Transforming an array with a unary function

I want to call a certain 1-to-1 arithmetic operation on every element in an array and store the output to another array. Is there a generic way to do this where I would only need to write the unary function?

Alternatively, if I need to write my own kernel to do this, can the unary function somehow be passed as e.g. a template argument, or something else determined at compile time? To optimize the kernel I would likely do some loop unrolling etc so it would be nice to only have to write a generic kernel and simply plug-and-play different unary functions at compile time to get the same optimized behaviour.

one possible generic method:

thrust::transform

[url]GitHub - NVIDIA/thrust: The C++ parallel algorithms library.

# Input
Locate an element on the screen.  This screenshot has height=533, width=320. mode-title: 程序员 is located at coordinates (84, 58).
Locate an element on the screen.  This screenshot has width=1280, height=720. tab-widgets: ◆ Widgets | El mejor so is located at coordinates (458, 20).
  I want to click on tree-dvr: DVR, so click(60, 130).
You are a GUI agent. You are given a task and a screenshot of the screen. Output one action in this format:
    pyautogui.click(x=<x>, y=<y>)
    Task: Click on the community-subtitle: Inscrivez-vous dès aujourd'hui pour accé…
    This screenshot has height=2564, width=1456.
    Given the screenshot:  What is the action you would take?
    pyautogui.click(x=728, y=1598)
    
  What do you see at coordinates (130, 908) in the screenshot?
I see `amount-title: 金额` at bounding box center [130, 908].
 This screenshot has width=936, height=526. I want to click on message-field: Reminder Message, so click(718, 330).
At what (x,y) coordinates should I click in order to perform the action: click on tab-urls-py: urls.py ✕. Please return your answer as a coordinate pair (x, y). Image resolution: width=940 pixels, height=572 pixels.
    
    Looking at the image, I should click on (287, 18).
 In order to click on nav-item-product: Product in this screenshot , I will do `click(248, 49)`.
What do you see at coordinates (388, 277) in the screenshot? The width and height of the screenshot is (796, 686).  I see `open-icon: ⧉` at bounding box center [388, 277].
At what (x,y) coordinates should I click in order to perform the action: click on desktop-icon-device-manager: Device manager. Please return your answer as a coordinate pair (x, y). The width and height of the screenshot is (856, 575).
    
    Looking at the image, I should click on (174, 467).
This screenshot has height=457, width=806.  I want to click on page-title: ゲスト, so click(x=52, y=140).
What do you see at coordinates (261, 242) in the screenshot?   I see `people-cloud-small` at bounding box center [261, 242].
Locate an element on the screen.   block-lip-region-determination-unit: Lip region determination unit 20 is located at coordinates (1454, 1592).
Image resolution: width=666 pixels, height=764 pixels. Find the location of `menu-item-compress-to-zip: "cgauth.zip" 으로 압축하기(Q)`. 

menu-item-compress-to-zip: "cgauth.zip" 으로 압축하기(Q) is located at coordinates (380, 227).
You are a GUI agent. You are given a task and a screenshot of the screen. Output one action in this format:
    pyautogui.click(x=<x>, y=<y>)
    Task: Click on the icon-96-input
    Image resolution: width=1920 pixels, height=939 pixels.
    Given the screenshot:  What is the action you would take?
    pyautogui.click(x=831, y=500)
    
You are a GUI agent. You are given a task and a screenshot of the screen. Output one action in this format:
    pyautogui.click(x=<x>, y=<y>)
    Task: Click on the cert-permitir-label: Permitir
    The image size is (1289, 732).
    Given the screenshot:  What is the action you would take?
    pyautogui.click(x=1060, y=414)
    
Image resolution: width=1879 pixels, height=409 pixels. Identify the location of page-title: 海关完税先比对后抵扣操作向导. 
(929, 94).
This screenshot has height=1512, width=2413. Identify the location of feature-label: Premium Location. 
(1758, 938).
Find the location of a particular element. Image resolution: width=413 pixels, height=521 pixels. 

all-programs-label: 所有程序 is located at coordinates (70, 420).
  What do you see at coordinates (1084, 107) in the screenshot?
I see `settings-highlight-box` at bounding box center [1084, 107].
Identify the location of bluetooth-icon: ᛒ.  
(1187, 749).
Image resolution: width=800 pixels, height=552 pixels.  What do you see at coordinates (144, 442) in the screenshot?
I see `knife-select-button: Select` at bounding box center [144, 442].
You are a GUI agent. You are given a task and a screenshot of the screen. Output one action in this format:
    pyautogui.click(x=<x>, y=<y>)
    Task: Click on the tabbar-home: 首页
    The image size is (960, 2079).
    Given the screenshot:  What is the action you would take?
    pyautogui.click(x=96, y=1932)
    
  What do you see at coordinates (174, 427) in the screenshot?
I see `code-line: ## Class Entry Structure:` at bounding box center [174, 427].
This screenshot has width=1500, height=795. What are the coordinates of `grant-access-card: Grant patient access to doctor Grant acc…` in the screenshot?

# Required tasks
[a] In the rows, starting with the line containing "What do you see at coordinates (261, 242)" and going on through the line containing "coordinates (1454, 1592).", replace "screenshot" with "image" and write out those lines again with nothing else changed.
[b] Write the next part of the forum thread on applying a unary function to every element of an array.
The forum thread and the rows are unrelated material.

# Answers for the exercise
[a]
What do you see at coordinates (261, 242) in the image?   I see `people-cloud-small` at bounding box center [261, 242].
Locate an element on the screen.   block-lip-region-determination-unit: Lip region determination unit 20 is located at coordinates (1454, 1592).

[b]
Passing a function to a kernel:
There are multiple possible approaches to passing the function to be executed. It can be done with templating:

https://stackoverflow.com/questions/34879789/thrust-transform-throws-error-bulk-kernel-by-value-an-illegal-memory-access-w

but I think you could also say that this would be a canonical use for device lambda expressions:

[url]https://devblogs.nvidia.com/parallelforall/new-features-cuda-7-5/[/url]

[url]https://devblogs.nvidia.com/parallelforall/new-compiler-features-cuda-8/[/url]

I think I want to go the lambda route. Does passing a lambda as a template argument to a device function work the same as it does for regular C++11 lambdas? Does the lambda itself need to be declared with device?

Yes.

Yes.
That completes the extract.